ハラビロカマキリ

出身地は100万都市とはいえ、当時は子供が「探検」する空き地も多く背の丈くらいの木質化したセイタカアワダチソウの枯れ藪などがあちこちにりました。冬にそんなところで遊ぶとカマキリの卵を見つけたりしてうれしかったものです。
そのあたりで捕まえるカマキリといえばチョウセンカマキリと相場が決まっていましたが、子供というのは普通は手に入るものには夢中になりません。図鑑の中でオオカマキリを押しのけ、なによりあこがれたのがこのハラビロカマキリです。
ずっしりと安定感のある大きな腹部に、カマキリ特有の細くて硬い胸部、勝負師*1を思わせる顔つき。当時カマキリを最強の昆虫だと思っていた私はいつも図鑑のそのページを開いていました。

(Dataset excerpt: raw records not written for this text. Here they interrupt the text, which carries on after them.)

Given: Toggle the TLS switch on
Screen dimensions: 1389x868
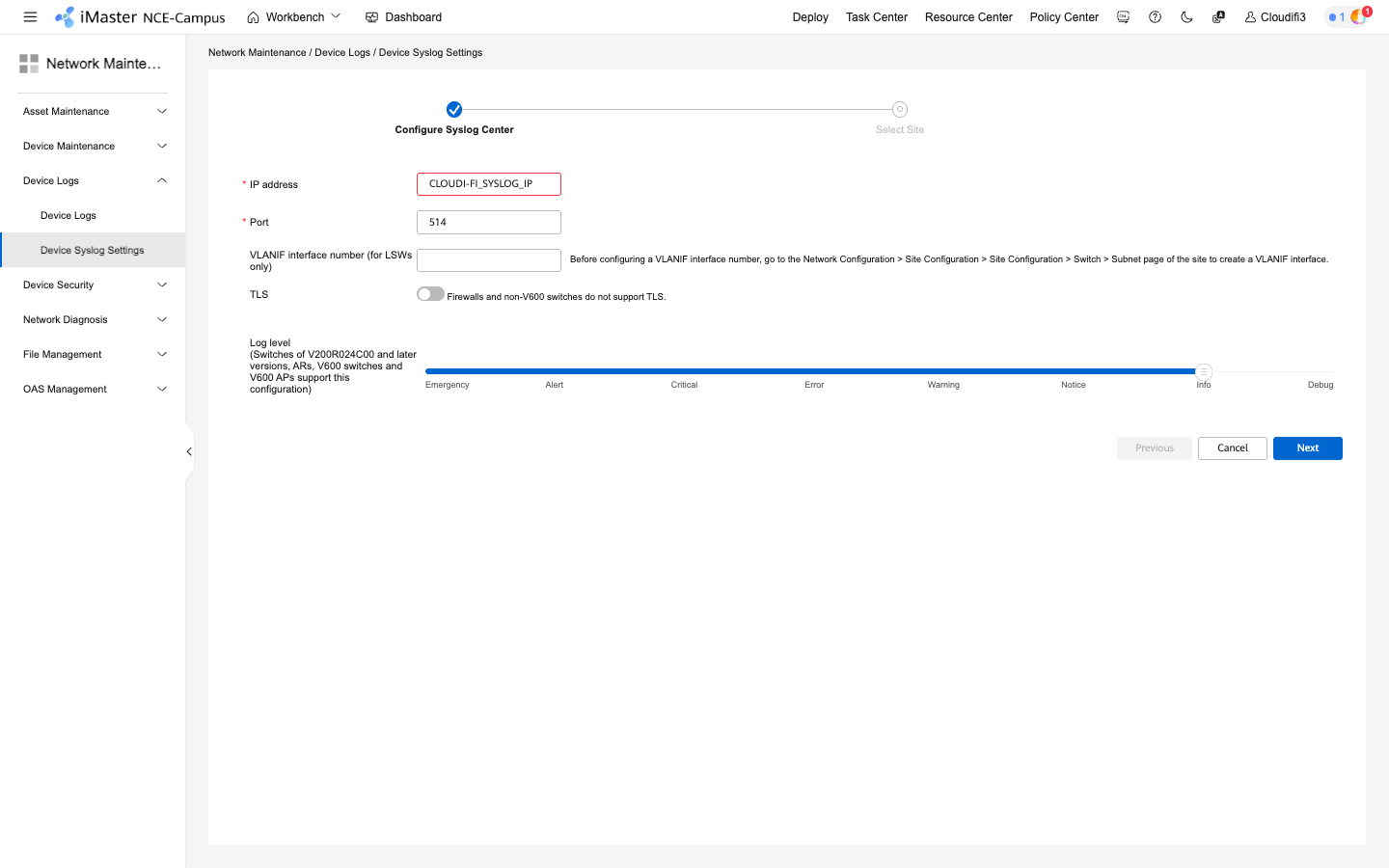Looking at the screenshot, I should point(430,293).
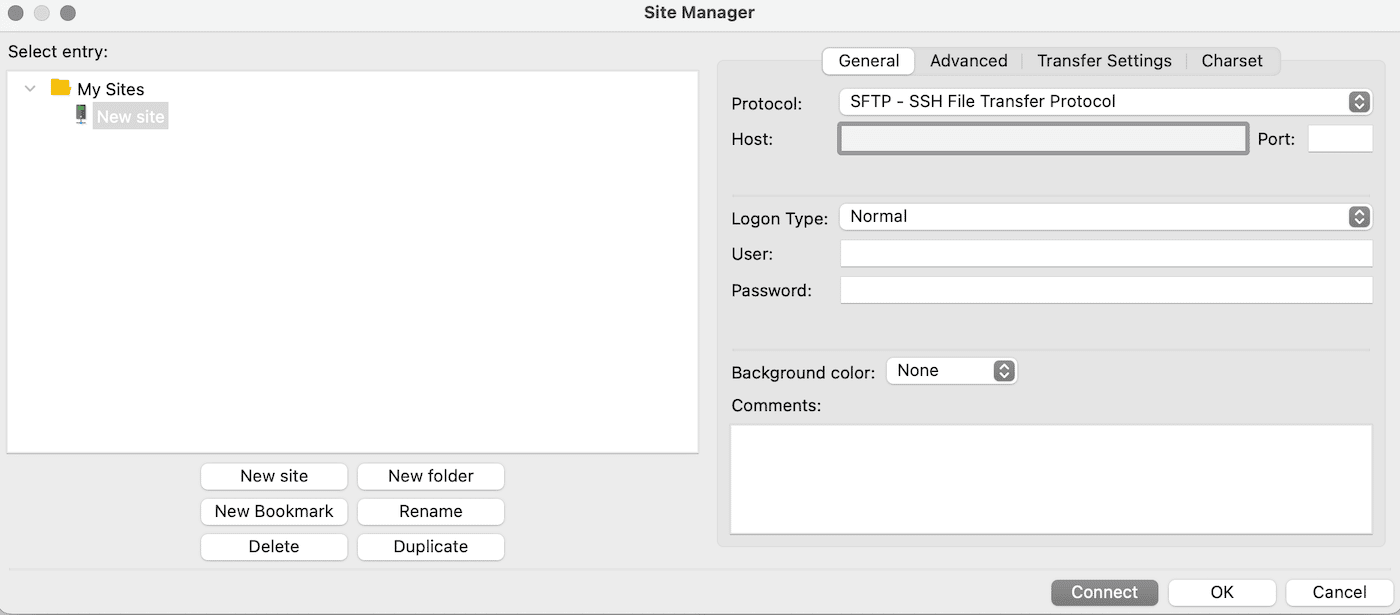Change the Background color from None
Screen dimensions: 1400x615
pyautogui.click(x=945, y=370)
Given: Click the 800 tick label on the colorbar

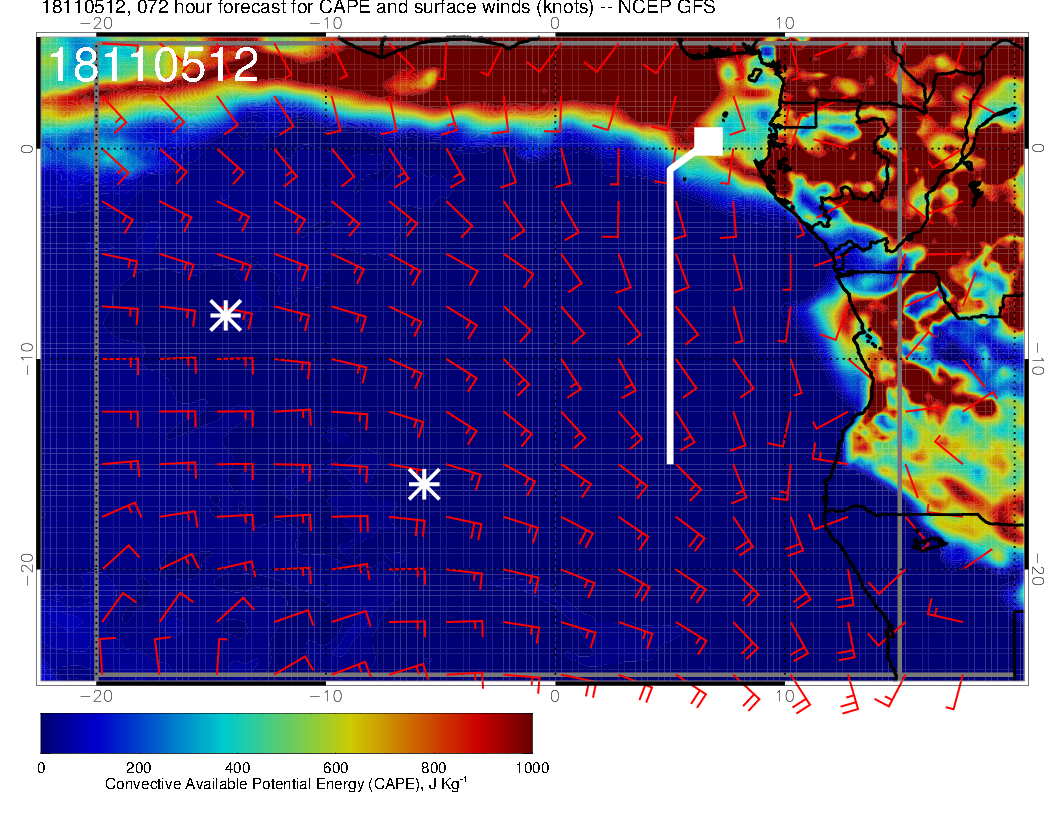Looking at the screenshot, I should pyautogui.click(x=433, y=767).
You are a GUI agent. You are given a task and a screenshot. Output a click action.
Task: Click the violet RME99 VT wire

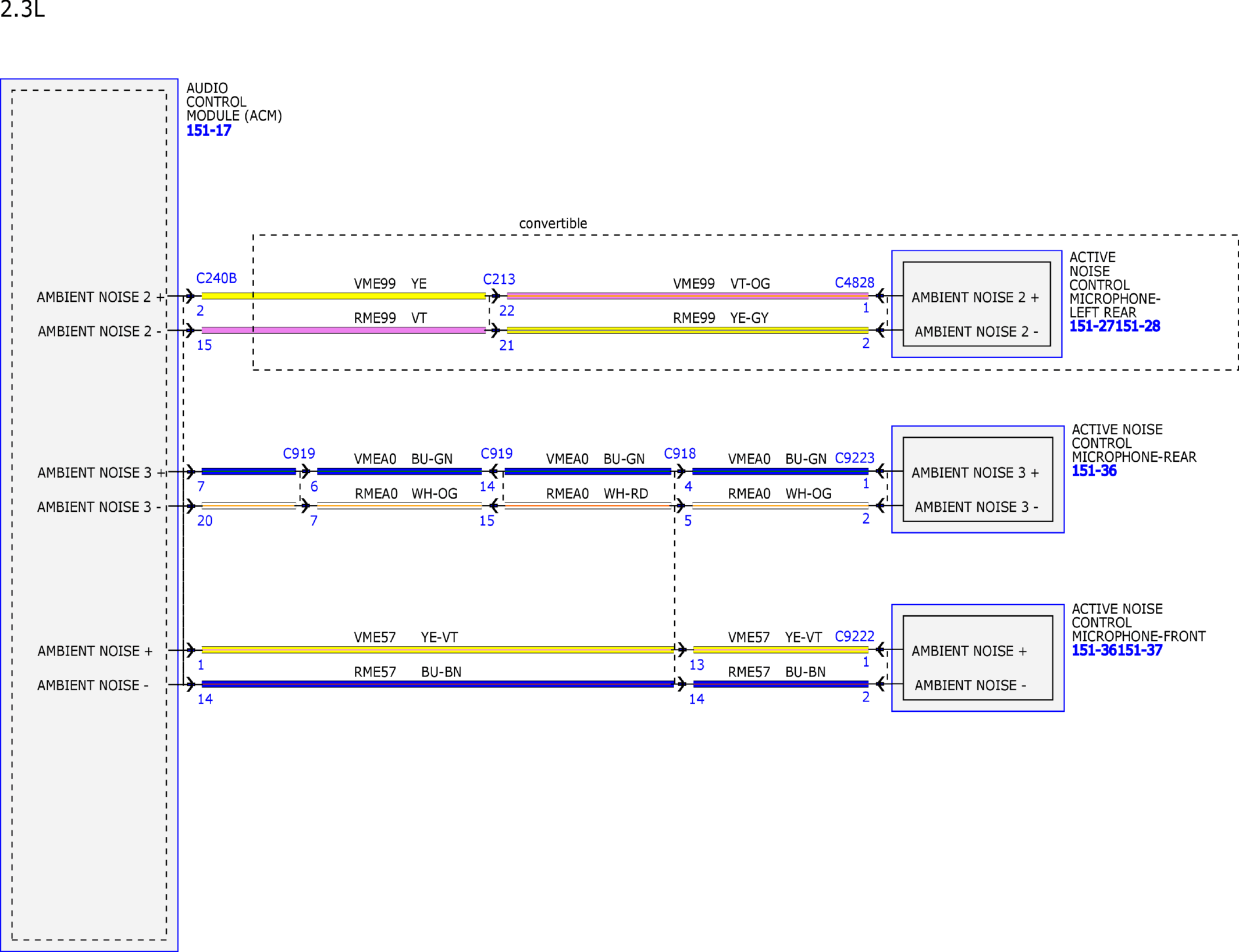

翻って、昨週末、家人に発見されたハラビロカマキリは冬を眼前にして息絶える寸前だったのかもしれません。弱々しい動きに最強の雰囲気はありません。いえ、たとえ元気であっても、この年になるとカマキリの腹部は柔らかくておいしいんだろうなと鳥や他の昆虫の視線で見てしまいます。そして危機に際して威嚇の姿勢こそとりますが、その緩慢な動きはハチなどに比べると見劣りします。
もちろん、食うか食われるかは油断のならぬところ。あるときはカマキリがハチに食われ、あるときはカマキリがハチを食います。そんなことを考えながら、意味も無くトウガラシの上でポーズを取らせて見ました。
カマキリの南蛮漬け。まずそぉ。